设置Service参数。本示例中仅列举使用TLS的必选参数，其余参数可根据需求参考创建LoadBalancer类型Service进行设置。
- Service名称：自定义服务名称，可与工作负载名称保持一致。
- 访问类型：选择“负载均衡”。
- 选择器：添加标签，Service根据标签选择Pod，填写后单击“确认添加”。也可以引用已有工作负载的标签，单击“引用负载标签”，在弹出的窗口中选择负载，然后单击“确定”。
- 负载均衡器：选择弹性负载均衡的类型、创建方式。
  - 类型：本例中仅支持选择“独享型”，且需选择“网络型（TCP/UDP/TLS）”或“网络型（TCP/UDP/TLS）&应用型（HTTP/HTTPS）”，否则监听器端口将无法启用TLS。
  - 创建方式：本文中以选择已有ELB为例进行说明，关于自动创建的配置参数请参见表1。
- 端口配置：
  - 协议：请选择TCP协议，选择UDP协议将无法使用TLS。
  - 服务端口：Service使用的端口，端口范围为1-65535。
  - 容器端口：工作负载程序实际监听的端口，需用户确定。例如nginx默认使用80端口。
  - 监听器前端协议：本例中Service需选择TLS协议。当选择独享型负载均衡器类型时，需包含“网络型（TCP/UDP/TLS）”方可支持配置TLS协议。
- 监听器配置：
  - SSL解析方式：当监听器端口启用HTTPS/TLS时可选择SSL解析方式。

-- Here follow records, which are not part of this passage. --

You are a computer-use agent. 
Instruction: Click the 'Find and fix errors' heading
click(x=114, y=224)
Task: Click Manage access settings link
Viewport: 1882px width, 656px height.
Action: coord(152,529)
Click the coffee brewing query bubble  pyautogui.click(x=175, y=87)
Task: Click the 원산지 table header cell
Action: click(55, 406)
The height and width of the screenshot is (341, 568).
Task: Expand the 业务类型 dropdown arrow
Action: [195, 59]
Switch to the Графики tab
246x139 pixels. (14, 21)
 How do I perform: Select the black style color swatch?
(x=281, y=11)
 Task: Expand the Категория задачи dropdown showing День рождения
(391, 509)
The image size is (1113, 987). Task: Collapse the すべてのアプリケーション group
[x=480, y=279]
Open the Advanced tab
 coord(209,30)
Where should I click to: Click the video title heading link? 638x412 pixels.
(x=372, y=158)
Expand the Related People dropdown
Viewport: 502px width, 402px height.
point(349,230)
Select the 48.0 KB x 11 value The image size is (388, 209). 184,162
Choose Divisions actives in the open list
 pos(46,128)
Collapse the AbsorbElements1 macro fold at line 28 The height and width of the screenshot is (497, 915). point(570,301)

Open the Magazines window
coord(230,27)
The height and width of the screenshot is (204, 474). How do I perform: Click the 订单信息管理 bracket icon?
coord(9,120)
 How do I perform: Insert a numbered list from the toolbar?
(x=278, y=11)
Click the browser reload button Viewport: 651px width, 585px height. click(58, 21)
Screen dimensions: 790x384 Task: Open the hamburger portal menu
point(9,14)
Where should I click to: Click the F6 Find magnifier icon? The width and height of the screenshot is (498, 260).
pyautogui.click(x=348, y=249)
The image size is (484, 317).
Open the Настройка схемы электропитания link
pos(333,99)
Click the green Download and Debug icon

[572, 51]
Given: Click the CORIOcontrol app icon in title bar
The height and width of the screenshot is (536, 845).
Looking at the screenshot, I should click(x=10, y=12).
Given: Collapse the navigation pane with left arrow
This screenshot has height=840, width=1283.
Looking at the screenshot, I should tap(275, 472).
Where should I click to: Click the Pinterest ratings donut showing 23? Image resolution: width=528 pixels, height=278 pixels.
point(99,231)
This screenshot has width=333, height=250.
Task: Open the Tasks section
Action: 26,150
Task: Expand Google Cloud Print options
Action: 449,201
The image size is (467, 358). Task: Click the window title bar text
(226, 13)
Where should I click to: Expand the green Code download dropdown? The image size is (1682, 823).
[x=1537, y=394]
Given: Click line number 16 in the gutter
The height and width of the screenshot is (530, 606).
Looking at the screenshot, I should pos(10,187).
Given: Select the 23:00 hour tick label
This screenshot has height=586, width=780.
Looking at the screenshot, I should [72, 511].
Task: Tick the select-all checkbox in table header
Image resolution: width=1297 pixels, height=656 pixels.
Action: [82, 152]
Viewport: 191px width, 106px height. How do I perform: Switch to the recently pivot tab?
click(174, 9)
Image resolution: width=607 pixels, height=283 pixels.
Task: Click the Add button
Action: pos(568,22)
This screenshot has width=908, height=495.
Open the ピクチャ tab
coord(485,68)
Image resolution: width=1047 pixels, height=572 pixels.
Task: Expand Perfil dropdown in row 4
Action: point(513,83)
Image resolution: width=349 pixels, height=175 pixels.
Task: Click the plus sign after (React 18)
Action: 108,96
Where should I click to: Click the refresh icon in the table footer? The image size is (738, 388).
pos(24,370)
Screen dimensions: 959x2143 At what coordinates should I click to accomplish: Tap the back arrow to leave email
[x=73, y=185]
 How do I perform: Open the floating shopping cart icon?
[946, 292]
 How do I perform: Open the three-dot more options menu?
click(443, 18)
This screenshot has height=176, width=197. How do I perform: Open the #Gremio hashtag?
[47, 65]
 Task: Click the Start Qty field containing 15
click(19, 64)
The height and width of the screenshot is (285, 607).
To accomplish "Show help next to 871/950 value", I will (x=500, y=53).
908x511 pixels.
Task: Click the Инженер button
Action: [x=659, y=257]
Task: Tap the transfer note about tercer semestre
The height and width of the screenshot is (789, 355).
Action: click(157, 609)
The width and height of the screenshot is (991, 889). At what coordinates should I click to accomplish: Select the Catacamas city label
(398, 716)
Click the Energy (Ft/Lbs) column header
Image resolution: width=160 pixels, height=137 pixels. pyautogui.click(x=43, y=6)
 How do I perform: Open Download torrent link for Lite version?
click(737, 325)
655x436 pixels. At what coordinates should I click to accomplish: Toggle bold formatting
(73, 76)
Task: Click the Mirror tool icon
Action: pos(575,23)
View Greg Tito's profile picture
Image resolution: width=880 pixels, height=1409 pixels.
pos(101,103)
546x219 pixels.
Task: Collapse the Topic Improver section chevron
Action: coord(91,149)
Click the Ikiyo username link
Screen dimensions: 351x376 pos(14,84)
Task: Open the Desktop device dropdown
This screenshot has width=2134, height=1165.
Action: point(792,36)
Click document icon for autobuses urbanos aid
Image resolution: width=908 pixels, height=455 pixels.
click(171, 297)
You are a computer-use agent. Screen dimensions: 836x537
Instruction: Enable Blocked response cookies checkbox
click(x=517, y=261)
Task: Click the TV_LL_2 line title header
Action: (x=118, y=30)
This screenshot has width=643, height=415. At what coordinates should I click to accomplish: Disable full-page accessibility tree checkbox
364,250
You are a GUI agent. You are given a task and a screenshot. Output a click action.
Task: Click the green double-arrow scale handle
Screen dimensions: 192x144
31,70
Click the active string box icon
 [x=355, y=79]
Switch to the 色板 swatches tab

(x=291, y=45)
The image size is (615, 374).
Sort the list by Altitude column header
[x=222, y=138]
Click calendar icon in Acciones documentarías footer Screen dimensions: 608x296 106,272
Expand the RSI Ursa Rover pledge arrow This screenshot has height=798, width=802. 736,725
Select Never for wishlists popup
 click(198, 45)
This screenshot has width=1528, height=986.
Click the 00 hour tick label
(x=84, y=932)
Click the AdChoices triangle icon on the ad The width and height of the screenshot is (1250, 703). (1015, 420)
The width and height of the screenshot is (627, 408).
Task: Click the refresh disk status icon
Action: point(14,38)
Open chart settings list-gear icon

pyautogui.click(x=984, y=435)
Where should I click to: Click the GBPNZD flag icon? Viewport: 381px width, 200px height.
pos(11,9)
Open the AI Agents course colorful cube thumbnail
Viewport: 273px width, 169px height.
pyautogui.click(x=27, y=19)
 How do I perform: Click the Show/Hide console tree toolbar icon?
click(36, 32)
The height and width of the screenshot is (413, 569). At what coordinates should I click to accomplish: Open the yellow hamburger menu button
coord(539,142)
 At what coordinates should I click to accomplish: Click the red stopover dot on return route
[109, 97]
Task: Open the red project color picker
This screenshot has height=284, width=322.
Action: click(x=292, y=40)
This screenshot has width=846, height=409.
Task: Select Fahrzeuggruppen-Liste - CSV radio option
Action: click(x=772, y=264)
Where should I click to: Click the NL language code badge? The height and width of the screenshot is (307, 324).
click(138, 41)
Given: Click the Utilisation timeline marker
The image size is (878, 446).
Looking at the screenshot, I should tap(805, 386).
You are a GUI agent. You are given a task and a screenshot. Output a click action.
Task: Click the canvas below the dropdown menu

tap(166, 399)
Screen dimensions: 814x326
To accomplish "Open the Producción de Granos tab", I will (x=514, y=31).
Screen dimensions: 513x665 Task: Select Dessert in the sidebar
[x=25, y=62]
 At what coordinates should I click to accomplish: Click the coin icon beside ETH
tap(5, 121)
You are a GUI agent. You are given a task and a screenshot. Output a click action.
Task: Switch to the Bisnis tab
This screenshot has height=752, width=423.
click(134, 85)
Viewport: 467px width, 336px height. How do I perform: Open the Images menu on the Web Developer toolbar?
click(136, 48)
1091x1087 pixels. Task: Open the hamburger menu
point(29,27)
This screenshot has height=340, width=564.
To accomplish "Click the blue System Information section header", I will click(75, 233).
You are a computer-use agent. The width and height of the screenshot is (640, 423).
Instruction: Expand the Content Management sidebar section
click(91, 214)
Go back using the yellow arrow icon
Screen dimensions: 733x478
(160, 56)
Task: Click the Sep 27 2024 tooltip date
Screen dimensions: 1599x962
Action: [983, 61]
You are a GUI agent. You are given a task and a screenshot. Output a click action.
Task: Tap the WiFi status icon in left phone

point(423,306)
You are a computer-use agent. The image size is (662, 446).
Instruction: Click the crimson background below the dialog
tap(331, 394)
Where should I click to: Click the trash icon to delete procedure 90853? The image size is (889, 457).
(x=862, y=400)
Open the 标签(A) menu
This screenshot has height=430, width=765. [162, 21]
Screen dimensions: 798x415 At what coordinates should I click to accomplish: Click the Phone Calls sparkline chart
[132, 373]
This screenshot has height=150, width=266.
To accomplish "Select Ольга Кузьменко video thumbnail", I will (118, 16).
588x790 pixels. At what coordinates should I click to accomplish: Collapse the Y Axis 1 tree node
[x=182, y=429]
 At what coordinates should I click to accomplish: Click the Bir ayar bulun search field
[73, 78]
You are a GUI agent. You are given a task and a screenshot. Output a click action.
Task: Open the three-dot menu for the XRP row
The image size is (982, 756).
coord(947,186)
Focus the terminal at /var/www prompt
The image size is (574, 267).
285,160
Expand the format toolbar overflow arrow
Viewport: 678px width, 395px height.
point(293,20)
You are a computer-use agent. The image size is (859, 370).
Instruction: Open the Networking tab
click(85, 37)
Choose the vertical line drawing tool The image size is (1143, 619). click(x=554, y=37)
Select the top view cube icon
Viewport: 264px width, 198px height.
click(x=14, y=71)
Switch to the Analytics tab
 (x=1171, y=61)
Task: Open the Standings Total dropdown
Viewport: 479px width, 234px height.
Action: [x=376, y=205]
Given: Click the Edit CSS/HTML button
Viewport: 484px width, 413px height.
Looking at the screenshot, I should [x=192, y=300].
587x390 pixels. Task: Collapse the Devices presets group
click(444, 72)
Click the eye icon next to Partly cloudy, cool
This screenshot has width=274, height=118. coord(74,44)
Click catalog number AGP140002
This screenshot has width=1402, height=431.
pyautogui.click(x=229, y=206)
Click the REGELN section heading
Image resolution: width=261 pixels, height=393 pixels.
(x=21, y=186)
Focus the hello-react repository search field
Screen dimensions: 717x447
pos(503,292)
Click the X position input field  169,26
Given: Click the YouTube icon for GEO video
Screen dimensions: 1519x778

    - 单向认证：仅进行服务器端认证。如需认证客户端身份，请选择双向认证。
    - 双向认证：双向认证需要负载均衡实例与访问用户互相提供身份认证，从而允许通过认证的用户访问负载均衡实例，后端服务器无需额外配置双向认证。
  - CA证书：SSL解析方式选择“双向认证”时需要添加CA证书，用于认证客户端身份。CA证书又称客户端CA公钥证书，用于验证客户端证书的签发者；在开启双向认证功能时，只有当客户端能够出具指定CA签发的证书时，连接才能成功。
  - 服务器证书：选择一个服务器证书。如果当前无可选证书，需前往弹性负载均衡控制台进行创建，详情请参见创建证书。
  - ProxyProtocol：支持通过ProxyProtocol协议携带客户端真实IP到后端服务器。
    
    请确保后端服务器具有解析ProxyProtocol协议的能力，否则可能导致业务中断，请谨慎开启。
  - 后端协议：当监听器端口启用TLS时，支持使用TCP或TLS协议对接后端服务，默认为TCP。
图1 配置TLS
单击“确定”，创建Service。